___ Exercise input

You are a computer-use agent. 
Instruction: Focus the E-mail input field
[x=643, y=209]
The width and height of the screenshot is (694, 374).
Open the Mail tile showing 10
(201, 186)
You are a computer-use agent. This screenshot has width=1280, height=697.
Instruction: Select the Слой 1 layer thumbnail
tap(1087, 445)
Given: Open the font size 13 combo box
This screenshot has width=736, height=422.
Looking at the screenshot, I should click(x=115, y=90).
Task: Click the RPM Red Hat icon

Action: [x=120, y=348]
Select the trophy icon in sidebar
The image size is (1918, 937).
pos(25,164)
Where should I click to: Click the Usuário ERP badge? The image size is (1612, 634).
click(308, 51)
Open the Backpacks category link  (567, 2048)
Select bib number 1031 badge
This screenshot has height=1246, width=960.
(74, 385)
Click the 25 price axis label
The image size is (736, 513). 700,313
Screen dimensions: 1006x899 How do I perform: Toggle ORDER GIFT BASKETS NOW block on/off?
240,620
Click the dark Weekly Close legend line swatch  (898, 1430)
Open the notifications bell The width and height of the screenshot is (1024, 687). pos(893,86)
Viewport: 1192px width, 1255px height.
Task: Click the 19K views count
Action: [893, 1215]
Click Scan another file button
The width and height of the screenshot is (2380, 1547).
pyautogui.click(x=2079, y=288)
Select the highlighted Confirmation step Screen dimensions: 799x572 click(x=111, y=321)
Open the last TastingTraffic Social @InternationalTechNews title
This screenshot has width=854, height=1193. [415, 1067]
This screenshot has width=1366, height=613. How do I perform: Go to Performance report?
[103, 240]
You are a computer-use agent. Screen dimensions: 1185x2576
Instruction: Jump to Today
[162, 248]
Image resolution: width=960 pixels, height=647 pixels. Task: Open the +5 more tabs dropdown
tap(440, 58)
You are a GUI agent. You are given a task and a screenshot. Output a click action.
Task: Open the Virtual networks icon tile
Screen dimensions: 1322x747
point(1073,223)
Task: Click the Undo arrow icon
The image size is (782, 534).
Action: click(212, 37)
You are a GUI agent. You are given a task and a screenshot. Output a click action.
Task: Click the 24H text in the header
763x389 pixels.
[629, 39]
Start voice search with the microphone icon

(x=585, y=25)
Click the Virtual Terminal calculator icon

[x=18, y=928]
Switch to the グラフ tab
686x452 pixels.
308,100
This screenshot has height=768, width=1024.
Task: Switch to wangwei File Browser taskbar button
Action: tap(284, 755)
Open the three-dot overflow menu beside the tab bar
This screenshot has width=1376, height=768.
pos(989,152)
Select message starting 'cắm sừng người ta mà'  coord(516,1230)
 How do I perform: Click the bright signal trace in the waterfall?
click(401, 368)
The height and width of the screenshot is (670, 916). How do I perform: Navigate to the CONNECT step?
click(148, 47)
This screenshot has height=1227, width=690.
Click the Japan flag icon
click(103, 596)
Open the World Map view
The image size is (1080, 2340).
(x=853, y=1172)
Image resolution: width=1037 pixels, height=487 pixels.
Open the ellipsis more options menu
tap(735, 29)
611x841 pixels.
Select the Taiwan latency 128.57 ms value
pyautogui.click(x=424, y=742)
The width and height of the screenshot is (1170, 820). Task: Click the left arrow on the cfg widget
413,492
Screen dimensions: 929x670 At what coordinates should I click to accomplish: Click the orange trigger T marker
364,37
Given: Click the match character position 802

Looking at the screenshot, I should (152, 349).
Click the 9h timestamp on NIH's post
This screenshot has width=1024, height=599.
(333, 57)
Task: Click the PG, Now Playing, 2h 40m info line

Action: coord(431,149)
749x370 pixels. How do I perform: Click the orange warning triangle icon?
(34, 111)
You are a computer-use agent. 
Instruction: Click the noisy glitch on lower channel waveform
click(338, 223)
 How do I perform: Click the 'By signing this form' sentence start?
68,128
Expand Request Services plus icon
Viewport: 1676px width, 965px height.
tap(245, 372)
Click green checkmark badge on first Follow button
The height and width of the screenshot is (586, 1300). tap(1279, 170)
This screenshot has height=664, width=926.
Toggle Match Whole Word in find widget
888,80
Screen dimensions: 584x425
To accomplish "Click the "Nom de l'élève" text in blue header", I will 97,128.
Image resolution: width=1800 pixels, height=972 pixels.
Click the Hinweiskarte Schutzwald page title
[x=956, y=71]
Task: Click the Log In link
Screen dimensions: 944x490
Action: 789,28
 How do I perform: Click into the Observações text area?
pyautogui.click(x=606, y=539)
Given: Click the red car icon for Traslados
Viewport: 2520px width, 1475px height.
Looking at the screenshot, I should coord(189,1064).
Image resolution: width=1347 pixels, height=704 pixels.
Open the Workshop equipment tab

______

● **Work to be completed**:
Go through the data above and transcribe every entry exactly.

● **Solution to the exercise**:
You are a computer-use agent. 
Instruction: Focus the E-mail input field
[x=643, y=209]
The width and height of the screenshot is (694, 374).
Open the Mail tile showing 10
(201, 186)
You are a computer-use agent. This screenshot has width=1280, height=697.
Instruction: Select the Слой 1 layer thumbnail
tap(1087, 445)
Given: Open the font size 13 combo box
This screenshot has width=736, height=422.
Looking at the screenshot, I should click(x=115, y=90).
Task: Click the RPM Red Hat icon

Action: [x=120, y=348]
Select the trophy icon in sidebar
The image size is (1918, 937).
pos(25,164)
Where should I click to: Click the Usuário ERP badge? The image size is (1612, 634).
click(308, 51)
Open the Backpacks category link  (567, 2048)
Select bib number 1031 badge
This screenshot has height=1246, width=960.
(74, 385)
Click the 25 price axis label
The image size is (736, 513). 700,313
Screen dimensions: 1006x899 How do I perform: Toggle ORDER GIFT BASKETS NOW block on/off?
240,620
Click the dark Weekly Close legend line swatch  (898, 1430)
Open the notifications bell The width and height of the screenshot is (1024, 687). pos(893,86)
Viewport: 1192px width, 1255px height.
Task: Click the 19K views count
Action: [893, 1215]
Click Scan another file button
The width and height of the screenshot is (2380, 1547).
pyautogui.click(x=2079, y=288)
Select the highlighted Confirmation step Screen dimensions: 799x572 click(x=111, y=321)
Open the last TastingTraffic Social @InternationalTechNews title
This screenshot has width=854, height=1193. [415, 1067]
This screenshot has width=1366, height=613. How do I perform: Go to Performance report?
[103, 240]
You are a computer-use agent. Screen dimensions: 1185x2576
Instruction: Jump to Today
[162, 248]
Image resolution: width=960 pixels, height=647 pixels. Task: Open the +5 more tabs dropdown
tap(440, 58)
You are a GUI agent. You are given a task and a screenshot. Output a click action.
Task: Open the Virtual networks icon tile
Screen dimensions: 1322x747
point(1073,223)
Task: Click the Undo arrow icon
The image size is (782, 534).
Action: click(212, 37)
You are a GUI agent. You are given a task and a screenshot. Output a click action.
Task: Click the 24H text in the header
763x389 pixels.
[629, 39]
Start voice search with the microphone icon

(x=585, y=25)
Click the Virtual Terminal calculator icon

[x=18, y=928]
Switch to the グラフ tab
686x452 pixels.
308,100
This screenshot has height=768, width=1024.
Task: Switch to wangwei File Browser taskbar button
Action: tap(284, 755)
Open the three-dot overflow menu beside the tab bar
This screenshot has width=1376, height=768.
pos(989,152)
Select message starting 'cắm sừng người ta mà'  coord(516,1230)
 How do I perform: Click the bright signal trace in the waterfall?
click(401, 368)
The height and width of the screenshot is (670, 916). How do I perform: Navigate to the CONNECT step?
click(148, 47)
This screenshot has height=1227, width=690.
Click the Japan flag icon
click(103, 596)
Open the World Map view
The image size is (1080, 2340).
(x=853, y=1172)
Image resolution: width=1037 pixels, height=487 pixels.
Open the ellipsis more options menu
tap(735, 29)
611x841 pixels.
Select the Taiwan latency 128.57 ms value
pyautogui.click(x=424, y=742)
The width and height of the screenshot is (1170, 820). Task: Click the left arrow on the cfg widget
413,492
Screen dimensions: 929x670 At what coordinates should I click to accomplish: Click the orange trigger T marker
364,37
Given: Click the match character position 802

Looking at the screenshot, I should (152, 349).
Click the 9h timestamp on NIH's post
This screenshot has width=1024, height=599.
(333, 57)
Task: Click the PG, Now Playing, 2h 40m info line

Action: coord(431,149)
749x370 pixels. How do I perform: Click the orange warning triangle icon?
(34, 111)
You are a computer-use agent. 
Instruction: Click the noisy glitch on lower channel waveform
click(338, 223)
 How do I perform: Click the 'By signing this form' sentence start?
68,128
Expand Request Services plus icon
Viewport: 1676px width, 965px height.
tap(245, 372)
Click green checkmark badge on first Follow button
The height and width of the screenshot is (586, 1300). tap(1279, 170)
This screenshot has height=664, width=926.
Toggle Match Whole Word in find widget
888,80
Screen dimensions: 584x425
To accomplish "Click the "Nom de l'élève" text in blue header", I will 97,128.
Image resolution: width=1800 pixels, height=972 pixels.
Click the Hinweiskarte Schutzwald page title
[x=956, y=71]
Task: Click the Log In link
Screen dimensions: 944x490
Action: 789,28
 How do I perform: Click into the Observações text area?
pyautogui.click(x=606, y=539)
Given: Click the red car icon for Traslados
Viewport: 2520px width, 1475px height.
Looking at the screenshot, I should coord(189,1064).
Image resolution: width=1347 pixels, height=704 pixels.
Open the Workshop equipment tab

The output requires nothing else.